__Problem__
Print the data below exactly, but only the lines from the one containing "You are a computer-use" down to the one containing "Click the popup", inclusive.

__Supplied information__
=== Begin Enclosure ===

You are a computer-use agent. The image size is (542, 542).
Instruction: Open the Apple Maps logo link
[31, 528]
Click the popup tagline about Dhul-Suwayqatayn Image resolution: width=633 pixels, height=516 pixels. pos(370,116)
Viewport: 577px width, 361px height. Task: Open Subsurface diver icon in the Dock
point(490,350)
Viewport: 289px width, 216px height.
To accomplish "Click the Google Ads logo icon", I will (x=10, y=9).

=== End Enclosure ===
=== Begin Enclosure ===

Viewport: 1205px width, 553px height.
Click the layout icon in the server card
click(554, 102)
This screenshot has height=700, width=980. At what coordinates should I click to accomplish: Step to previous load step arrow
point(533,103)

=== End Enclosure ===

__Response to this task__
You are a computer-use agent. The image size is (542, 542).
Instruction: Open the Apple Maps logo link
[31, 528]
Click the popup tagline about Dhul-Suwayqatayn Image resolution: width=633 pixels, height=516 pixels. pos(370,116)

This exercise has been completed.